With the federal government and several states taking opposing positions on workplace vaccine mandates, many employers are left wondering whether they can enforce vaccine requirements on their employees and what accommodations they must provide. With federal deadlines looming, employers must be clear on their obligations.
As previously reported, on September 9, President Biden announced extensive new measures to combat the spread of COVID-19, including nationwide workplace vaccine mandates for several categories of employers. Certain federal contractors and subcontractors, for instance, are now required to have all employees fully vaccinated by December 8, according to guidance released by the Safer Federal Workplace Task Force. A similar federal mandate is soon expected from the Occupational Safety and Health Administration (OSHA), which will publish an Emergency Temporary Standard (ETS) requiring all employers with 100+ employees to impose a workplace vaccine mandate or require weekly testing for unvaccinated employees. The OSHA ETS will reportedly include penalties of $14,000 per violation, while federal contractors who do not comply with their vaccine mandate may see their contracts cancelled and federal funding cease.
As the Biden Administration continues its vaccination plans, several states are starting to push back. Montana and Texas, for example, have taken steps to prevent employers’ enforcement of vaccine mandates in their states. On May 7, 2021, Montana Gov. Greg Gianforte signed Montana House Bill 702, which prohibits discrimination based on vaccination status. This includes a prohibition on any employer or government entity refusing employment to a person based on vaccination status, or discriminating against any person in compensation or in a term, condition, or privilege of employment based on the person’s vaccination status.
Meanwhile, federal mandates will require most employees (e.g., 80 million employees are estimated to be impacted), and all federal contract employees, to be vaccinated, with limited exceptions. Federal law only requires employers to provide qualifying employees with workplace accommodations based on an employee’s disability (under the Americans with Disabilities Act) or sincerely-held religious belief (under Title VII) that prevent the employee from receiving the COVID-19 vaccine.

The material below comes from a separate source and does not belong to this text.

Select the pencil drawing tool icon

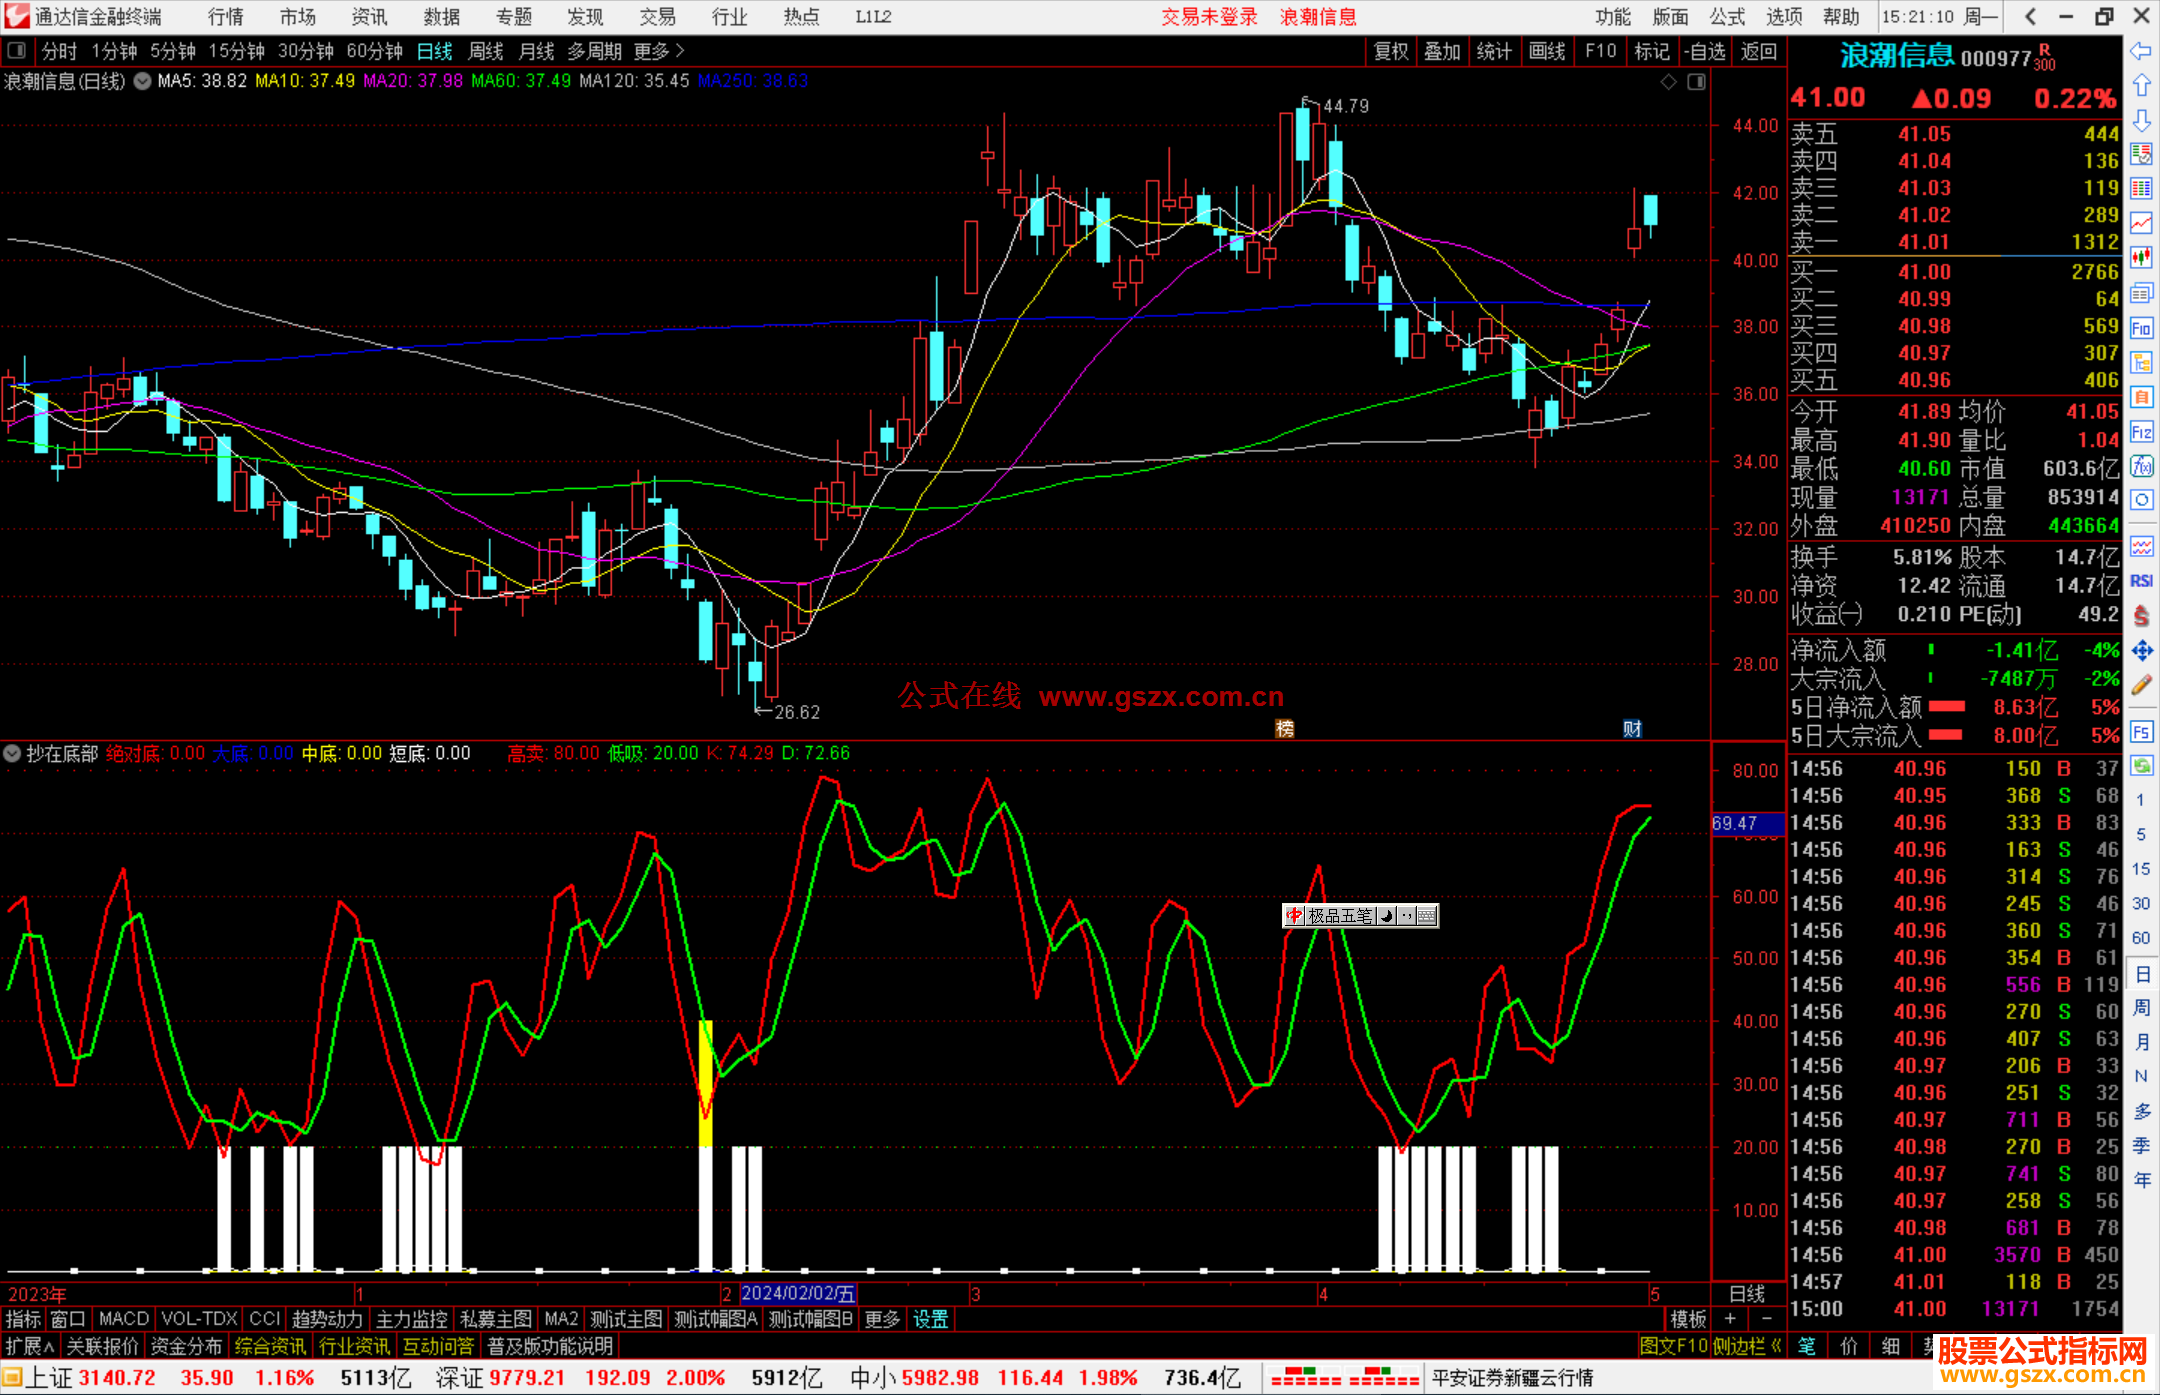click(x=2141, y=685)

With a seeming conflict between state responses to federal mandates, as well as their respective exemptions, many employers are rightfully wondering what obligations they can mandate for their workforce and what accommodations they must provide to employees.
Some employers have already picked a side: a national air carrier, for example, recently announced they will be requiring employee vaccinations, stating that the “the federal vaccine mandate supersedes any conflicting state laws.” This sentiment strikes at the key legal question at issue: do federal mandates always supersede state mandates?
The simple answer, in most cases, is “yes” – federal law generally supersedes conflicting state law. Article VI, Paragraph 2 of the U.S. Constitution – the “Supremacy Clause” – generally establishes that federal law is “the supreme law of the land” and takes precedence over state laws and state constitutions. This same federal supremacy has been granted by Congress to federal agencies, who have the power to create regulations, in this case, vaccine mandates, that have the force of federal law. The OSH Act of 1970, for instance, which directed the creation of OSHA, also enabled the agency to write regulations that carry the power of federal law.
Therefore, while state laws may generally be more restrictive than their federal counterparts, they cannot be less restrictive – i.e., states cannot circumvent federal requirements with their own. Indeed, the September guidance for federal contractors directly states that the federal contractor requirements are “promulgated pursuant to Federal law and supersede any contrary State or local law or ordinance.” Meanwhile, the Pentagon released a statement on October 14 reiterating that the federal contractor mandate preempts local laws and ordering defense contractors to have their employees vaccinated. Several such contractors, including Raytheon and Boeing, will reportedly require employee vaccinations.
That is not to say, however, that such mandates will go unchallenged. Indeed, on October 22, Arizona’s Attorney General filed an amended lawsuit challenging the federal contractor vaccine mandate, alleging the mandate violates several provisions of the Constitution. And, although OSHA’s ETS has not yet been published, Attorneys General in 24 states have already stated they will immediately file suit to challenge the enforcement of the ETS.
OSHA, in particular, will face an uphill battle to demonstrate that their expected ETS is “necessary” to prevent a “grave danger” to workers – the standard that Section 6(c)(1) of the OSH Act requires any ETS to meet. Certainly, many states and large employers across the country are already preparing arguments and strategies to counteract these mandates.
Although federal vaccine mandates will likely face upcoming legal challenges, employers in any state(s) would be wise to consult with their counsel to consider and prepare for impending federal mandates and deadlines – especially the December 8 deadline for federal contractors. And, while the requirements of the anticipated OSHA ETS remain unclear, employers likely subject to the ETS (100+ employees) can better prepare their workplaces now by getting organized with their counsel, such as by considering necessary new workplace policies and reviewing their employee accommodation obligations.
Meanwhile, employers in states such as Montana and Texas should consult with counsel and proceed cautiously before taking adverse action against employees opposing workplace vaccine mandates.
Frost Brown Todd will continue to promptly update and advise employers on their obligations as new federal guidance is released.